Put simply, Obama vows that if elected President he will lower projected healthcare costs by $200 billion or 8% by the end of his first term. He backs this with some calculations and analysis put forward by his healthcare advisors including three Harvard professors.
Yet the article goes on to say that pundits and "analysts question whether significant savings would materialize in as little as four years, or even in 10." I'm wondering about these naysayers and the kind of mental straitjackets they've put on their thinking and analysis. I believe that an 8% reduction in health costs in 4 years' time is very conservative and easily achievable.
In our May 27, 2008 OpEd in the Wall Street Journal or its fuller version we describe the potential gains from free trade (or globalization) in healthcare alone. The US can save $70 billion annually from further offshoring of remotely delivered administrative and diagnostic services. Exporting patients for 30 major procedures suitable under medical tourism that cost $220 billion in the US can save $40 billion. Another $40 billion can be saved by alleviating the artificial scarcity of doctors by importing foreign trained doctors from accredited institutions abroad. So the annual savings tally just from free trade in services comes to $150 billion.

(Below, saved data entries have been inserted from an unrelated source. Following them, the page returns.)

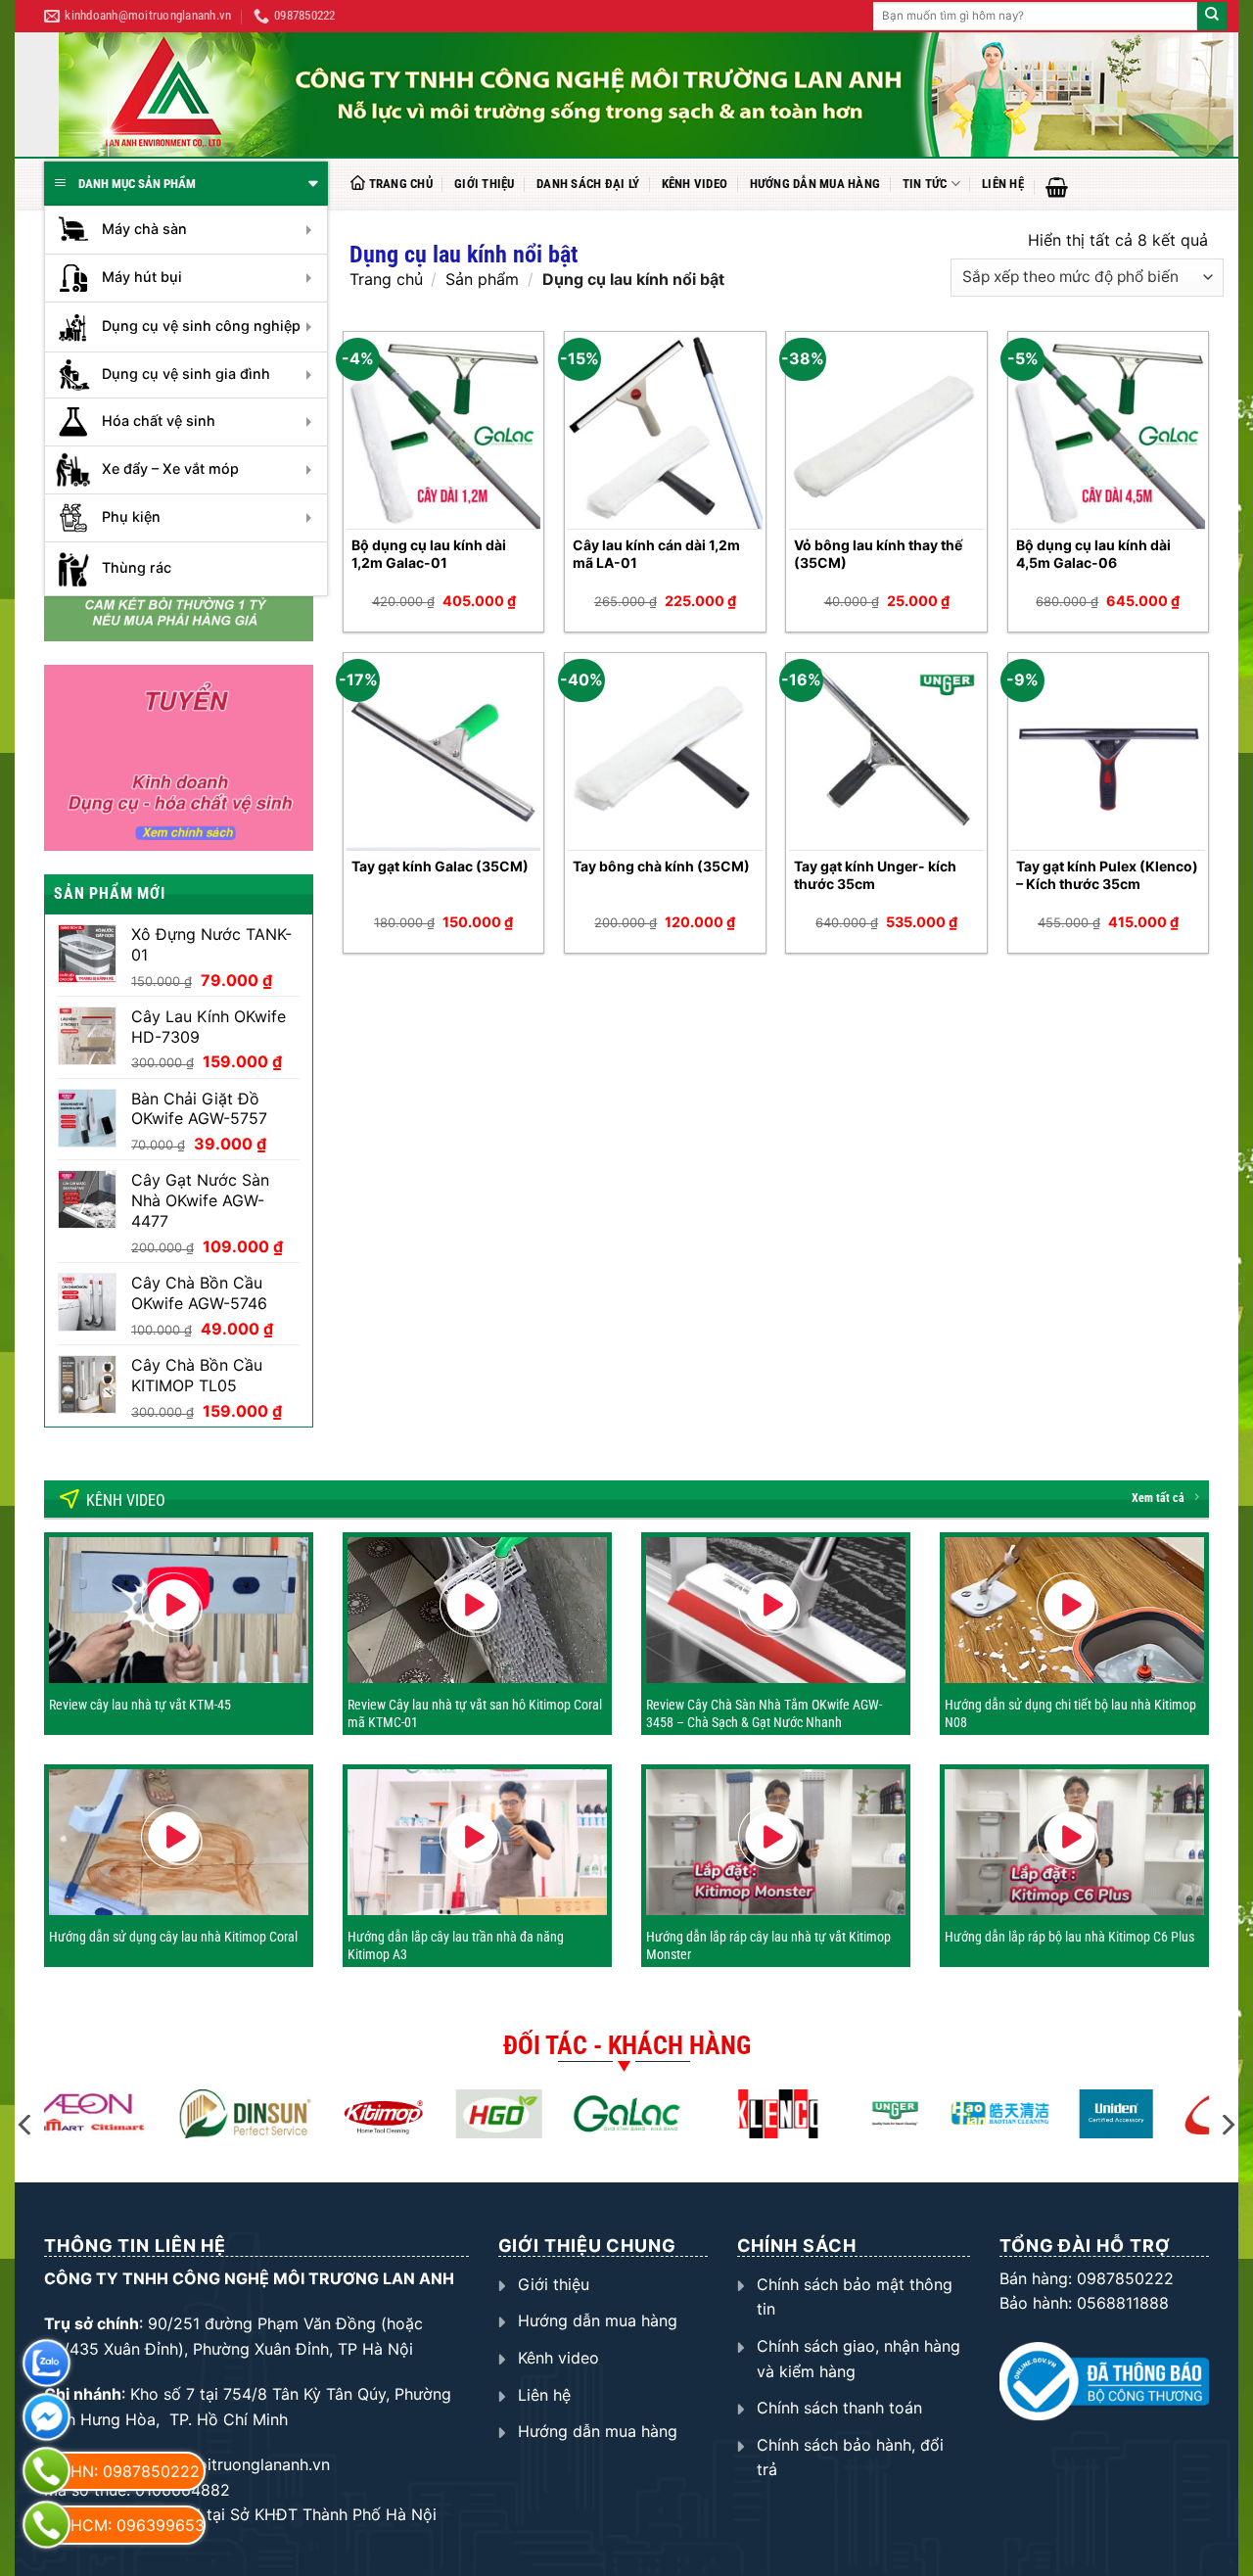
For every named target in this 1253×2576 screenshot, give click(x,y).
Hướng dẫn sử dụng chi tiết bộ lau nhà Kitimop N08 (1070, 1713)
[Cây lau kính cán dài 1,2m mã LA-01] (665, 432)
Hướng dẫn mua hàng (815, 183)
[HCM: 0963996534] (46, 2525)
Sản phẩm (482, 279)
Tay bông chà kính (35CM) (661, 866)
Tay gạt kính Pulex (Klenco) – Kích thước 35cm (1107, 875)
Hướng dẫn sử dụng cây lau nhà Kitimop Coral (173, 1936)
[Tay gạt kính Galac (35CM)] (444, 753)
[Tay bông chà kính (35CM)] (665, 753)
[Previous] (26, 2125)
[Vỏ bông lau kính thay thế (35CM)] (886, 432)
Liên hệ (1003, 183)
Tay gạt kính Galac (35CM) (440, 866)
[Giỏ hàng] (1056, 187)
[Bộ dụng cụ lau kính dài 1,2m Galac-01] (444, 432)
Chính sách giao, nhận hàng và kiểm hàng (858, 2358)
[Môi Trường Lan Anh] (646, 94)
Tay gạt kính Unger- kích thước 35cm (875, 875)
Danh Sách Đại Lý (587, 183)
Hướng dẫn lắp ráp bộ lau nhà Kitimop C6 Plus (1069, 1936)
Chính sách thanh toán (839, 2407)
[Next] (1226, 2125)
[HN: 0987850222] (46, 2471)
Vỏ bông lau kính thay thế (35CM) (878, 554)
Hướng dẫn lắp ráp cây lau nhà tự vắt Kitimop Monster (768, 1945)
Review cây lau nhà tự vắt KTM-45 (140, 1704)
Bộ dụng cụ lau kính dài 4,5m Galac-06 (1093, 554)
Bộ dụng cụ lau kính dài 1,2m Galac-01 (428, 554)
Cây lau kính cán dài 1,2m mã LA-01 (656, 554)
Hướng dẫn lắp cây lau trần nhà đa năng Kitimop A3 (456, 1945)
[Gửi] (1212, 16)
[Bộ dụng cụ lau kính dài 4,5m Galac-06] (1108, 432)
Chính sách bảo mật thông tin (854, 2296)
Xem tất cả (1158, 1498)
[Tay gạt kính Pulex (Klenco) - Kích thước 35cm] (1108, 753)
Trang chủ (401, 183)
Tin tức (925, 183)
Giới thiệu (484, 183)
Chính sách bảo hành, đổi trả (850, 2457)
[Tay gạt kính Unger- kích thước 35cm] (886, 753)
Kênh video (695, 183)
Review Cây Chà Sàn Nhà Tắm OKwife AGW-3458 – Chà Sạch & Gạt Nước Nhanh (764, 1713)
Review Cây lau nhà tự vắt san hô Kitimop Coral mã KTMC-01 (475, 1713)
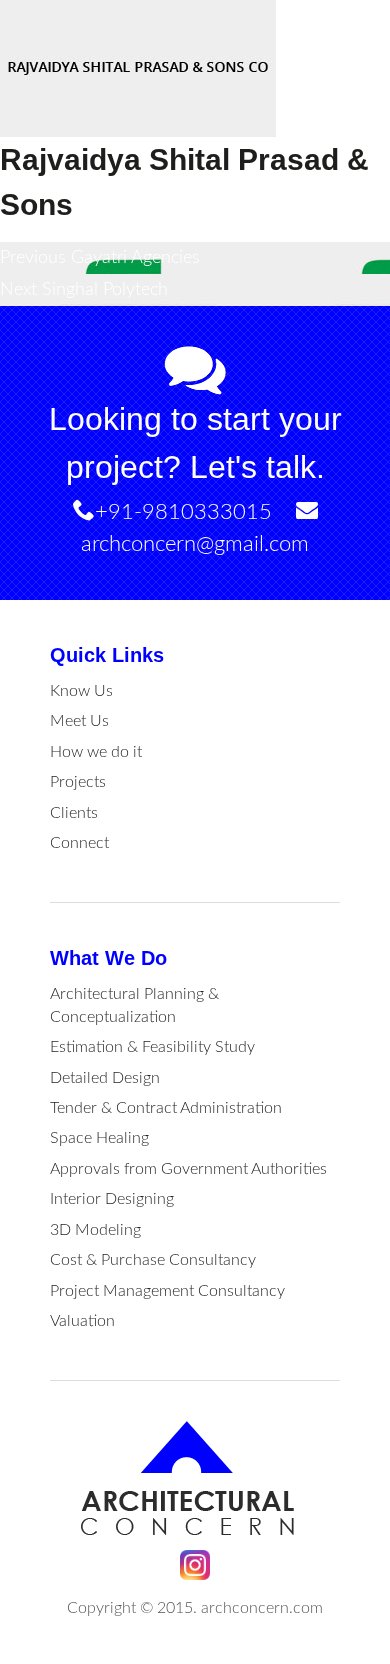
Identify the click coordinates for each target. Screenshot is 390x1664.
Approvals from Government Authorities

Now factor in the savings from allowing drug imports, curbing "lock in pricing" abuses or overcharging by PBMs, and for Medicare to directly negotiate drug prices. Assuming a 20% reduction in drug prices (which is realistic, given that drugs in Europe cost almost half of what they do in the US) will yield savings of $50 billion.
So here you have it. $200 billion of reductions without even tapping the huge savings from reduction in unneeded procedures, better electronic record keeping and tort reforms that cut down on defensive medicine.